Albumin is prepared from plasma by cold-ethanol fractionation, a process which is likely to reduce the virus load in the product. Pasteurization (60oC for 10 hours) can also be carried out on both the bulk product and on the final product. Under these conditions, HIV is rapidly inactivated within 30 minutes. Albumin has been prepared in this manner since the 1940s and has an excellent safety record.
Immunoglobulins are prepared from plasma by cold-ethanol fractionation. Although there are no reports of HIV having been transmitted by immunoglobulins, there have been several reports concerning the transmission of HCV. These reports suggest that the conditions of cold-ethanol fractionation, by themselves, are not sufficient to render immunoglobulins completely safe from virus transmission.
Further processing is required to make an immunoglobulin product suitable for intravenous use. This is simply accomplished in some products by treating the Intramuscular product with pepsin at pH4 for extended periods of time. Alternative approaches for the production of IVIG involve chromatographic processes.
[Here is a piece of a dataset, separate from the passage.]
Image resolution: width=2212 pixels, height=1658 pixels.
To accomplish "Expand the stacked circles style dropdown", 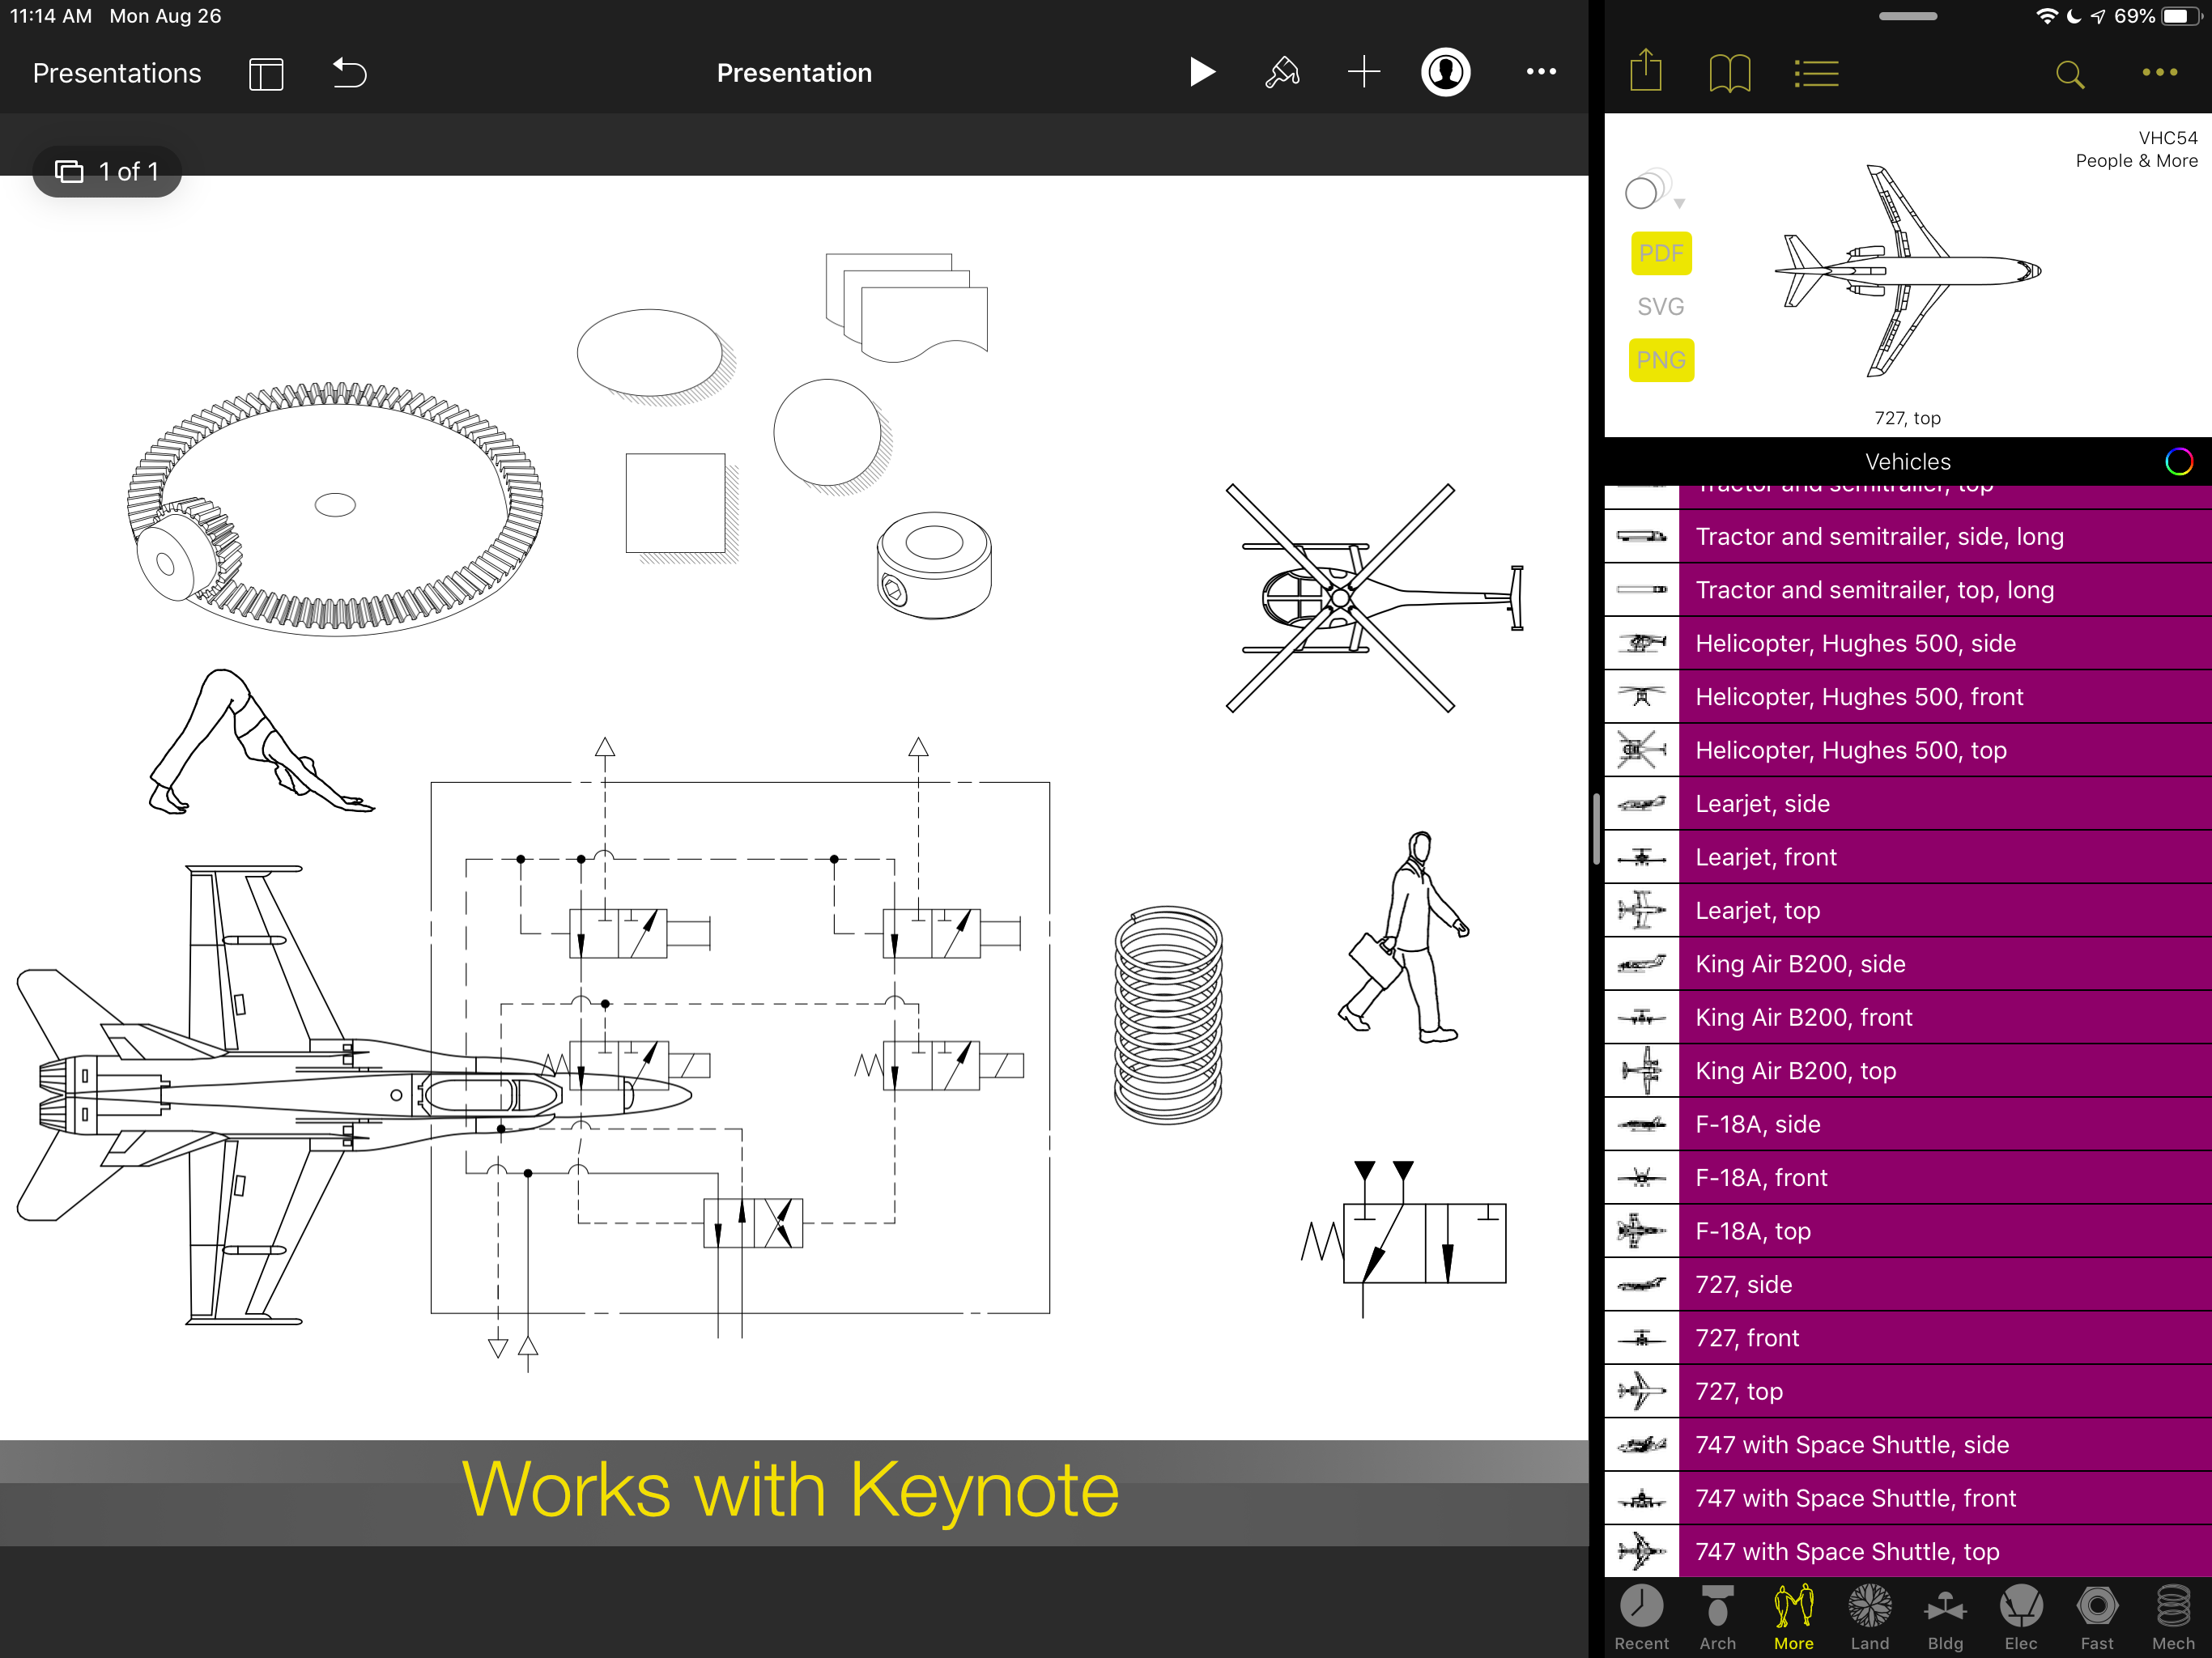I will click(x=1654, y=191).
Although no cases of HIV had been reported following the administration of IVIG, high rates of HCV transmission had been reported. As a result, there is now increasing pressure for the incorporate of a specific inactivation step in such products eg. a solvent/detergent step with Tween 80. In addition the CM sepharose ion-exchange chromatographic step can reduce the level of enveloped viruses significantly. It is expected that these steps will contribute further to the safety of the product.
In conclusion, the safety of blood products has increased significantly over the last 10 years with the introduction of virus screening and virus reduction methods. Residual risk estimates are in the order of 1 in 3.5 X 105 per unit of blood and <1 in 106 per unit of solvent/detergent treated factor VIII. However, there has been pressure to introduce additional inactivation steps for plasma products as a result of reported rare instances of HBV and HCV transmission, and also because of the inability of current manufacturing processes to deal with small non-enveloped viruses such as HAV and parvovirus B19. Currently, many new techniques are being evaluated, such as photochemical inactivation, iodine-based chemicals, UV-C, virus filtration, and phase conversion by high pressure.